(Beginning of Recorded data)
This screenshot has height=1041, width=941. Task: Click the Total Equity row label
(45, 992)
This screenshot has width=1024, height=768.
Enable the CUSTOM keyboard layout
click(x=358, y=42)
(End of Recorded data)
- What is needed
Please print out every entry again, exactly as it reads.

- Result of this task
This screenshot has height=1041, width=941. Task: Click the Total Equity row label
(45, 992)
This screenshot has width=1024, height=768.
Enable the CUSTOM keyboard layout
click(x=358, y=42)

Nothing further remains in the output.